Una vez aparece por el camino, otra vez junto al sepulcro donde fue dejado su cuerpo, después en Jerusalén y también a orillas del mar. Estos espectadores presenciales han dejado su testimonio que merece total credibilidad. Nuestra fe se basa en estas afirmaciones auténticas, además de la luz interior que el Espíritu Santo nos brinda.
El Evangelio hoy muestra dos apariciones más del Señor Resucitado a los discípulos, que estaban con las puertas cerradas y con extraño miedo.
Estos sentimientos, es decir, estar de corazón cerrado, de mente cerrada y de bolsillo cerrado, ocurren con frecuencia en nuestras vidas. Uno no se abre a la expresión de una vida nueva, con nuevos valores y nuevos horizontes, que al final, se queda con miedo: miedo hasta de salir de casa, y lo que es peor, miedo de volver a casa.
Vemos entonces que el Resucitado se pone en medio de ellos, les muestra sus manos y su costado y les concede la paz. La reacción delante de este encuentro es: “Los discípulos se llenaron de alegría”.
En esta “pedagogía del encuentro” con el Resucitado hay que tener voluntad y amor: cuando hay amor hay revelación, cuando hay amor hay un encuentro transformador, comunión y entusiasmo. Y esto vale perfectamente para nuestras relaciones humanas.
Enseguida, Jesús Resucitado les regala el don del Espíritu Santo para perdonar los pecados, cosa que únicamente Dios puede realizar, pero quiere que los obispos y sacerdotes puedan hacerlo para sanación de los fieles y salvación de sus almas.

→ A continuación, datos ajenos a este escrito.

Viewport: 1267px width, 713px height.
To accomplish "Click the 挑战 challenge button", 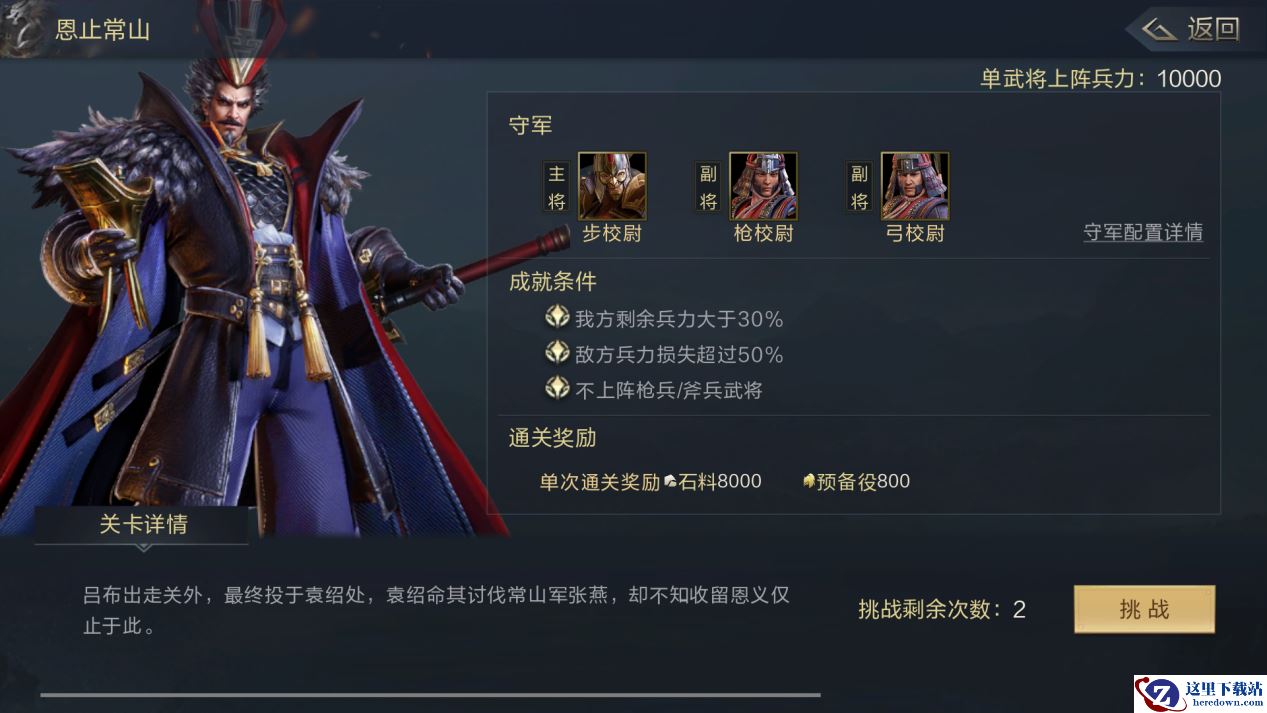I will [x=1144, y=609].
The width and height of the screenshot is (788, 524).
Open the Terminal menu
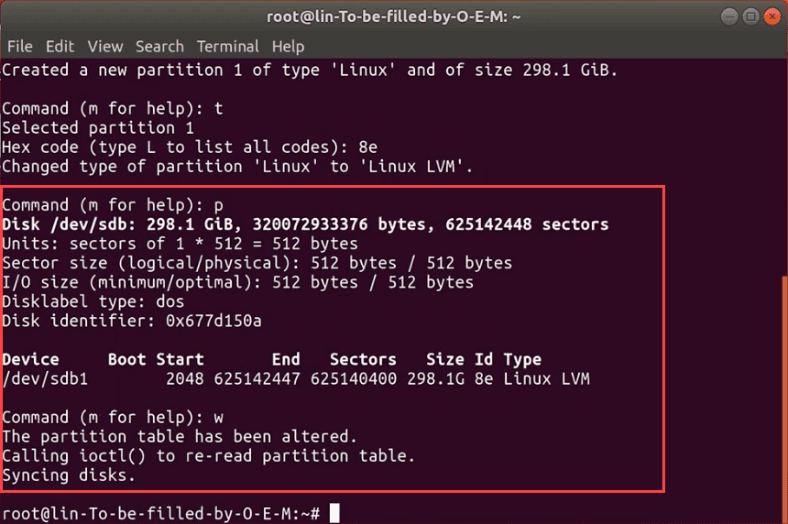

Podemos considerar una ligación intensa entre la paz profunda y el perdón de los pecados, y todo esto como fruto de la resurrección del Señor.
Por ello, este domingo en que celebramos la fiesta de la Divina Misericordia, cuando de modo especial Dios nos regala su clemencia para que nos reconciliemos con Él y aliviemos nuestro corazón herido por tantos golpes de falta de misericordia.
A la par, el Señor nos da una misión: “Como el Padre me envió a mí, yo también los envío a ustedes”.
Nadie puede guardar solo para sí mismo la paz y el perdón recibido, pero debe ser un instrumento de concordia entre sus familiares y un discípulo misionero disponible y perseverante en su comunidad.